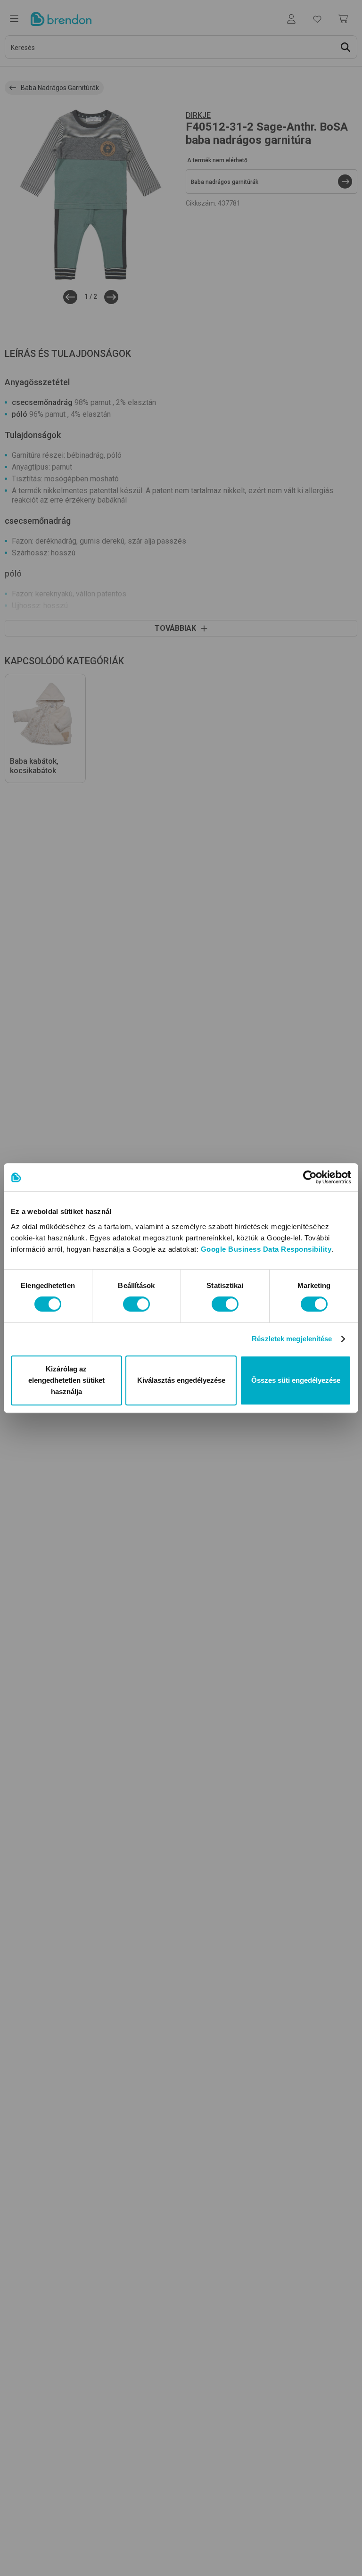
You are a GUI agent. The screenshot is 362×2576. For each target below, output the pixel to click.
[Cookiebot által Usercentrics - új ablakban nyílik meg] (310, 1177)
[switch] (136, 1304)
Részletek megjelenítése (292, 1339)
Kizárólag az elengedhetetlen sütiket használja (66, 1380)
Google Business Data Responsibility (266, 1249)
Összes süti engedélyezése (295, 1380)
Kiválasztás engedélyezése (181, 1380)
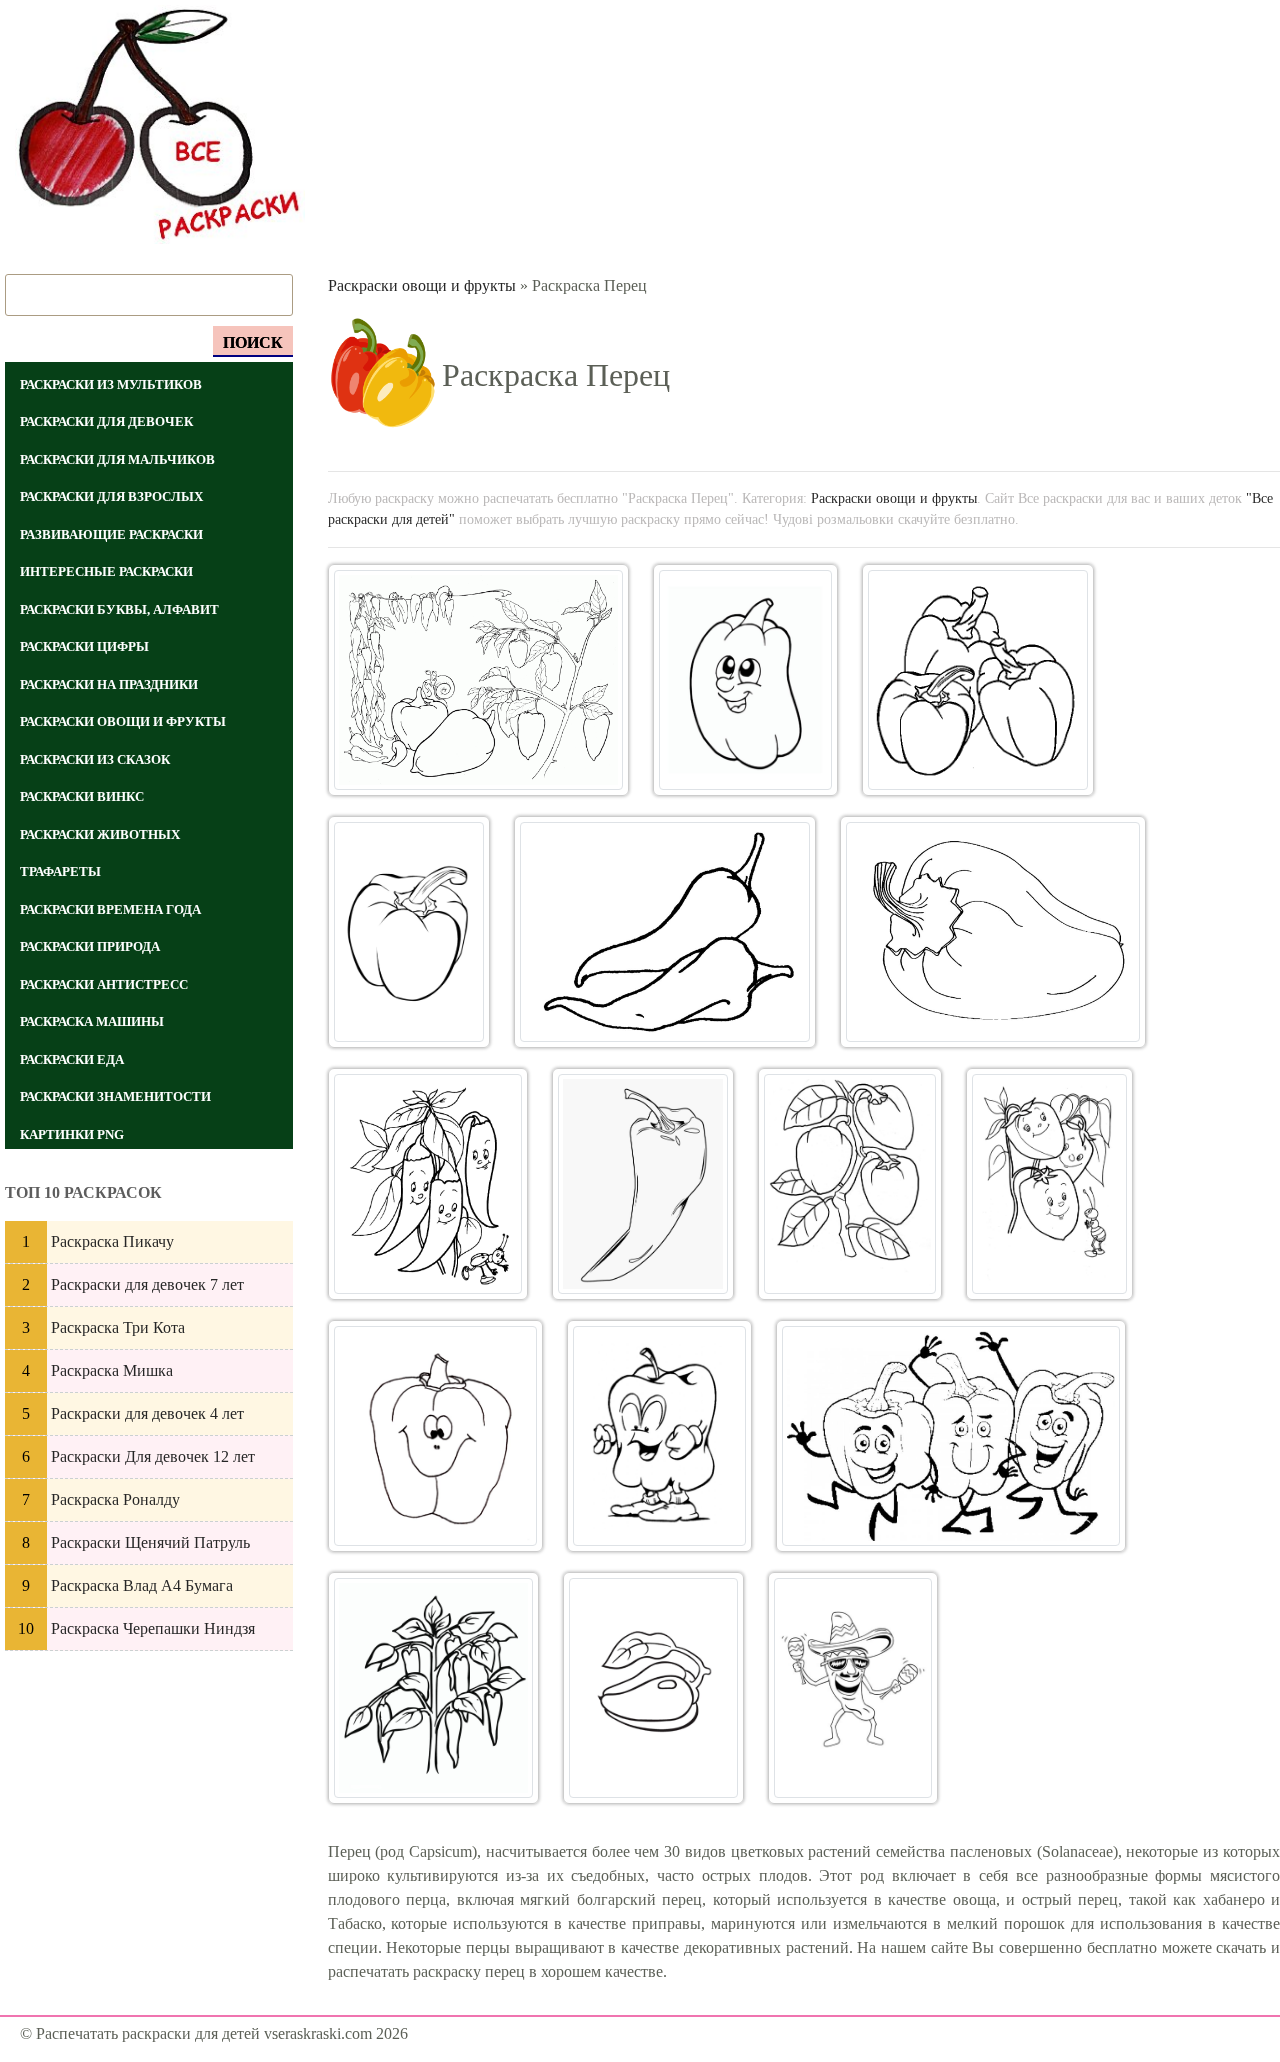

-=-=-

*Exercise directions*
Once the line containing "[switch] (136, 1304)" is found, it and every line through the end of the records above should be output exactly, with no pictures.

*Response to this task*
[switch] (136, 1304)
Részletek megjelenítése (292, 1339)
Kizárólag az elengedhetetlen sütiket használja (66, 1380)
Google Business Data Responsibility (266, 1249)
Összes süti engedélyezése (295, 1380)
Kiválasztás engedélyezése (181, 1380)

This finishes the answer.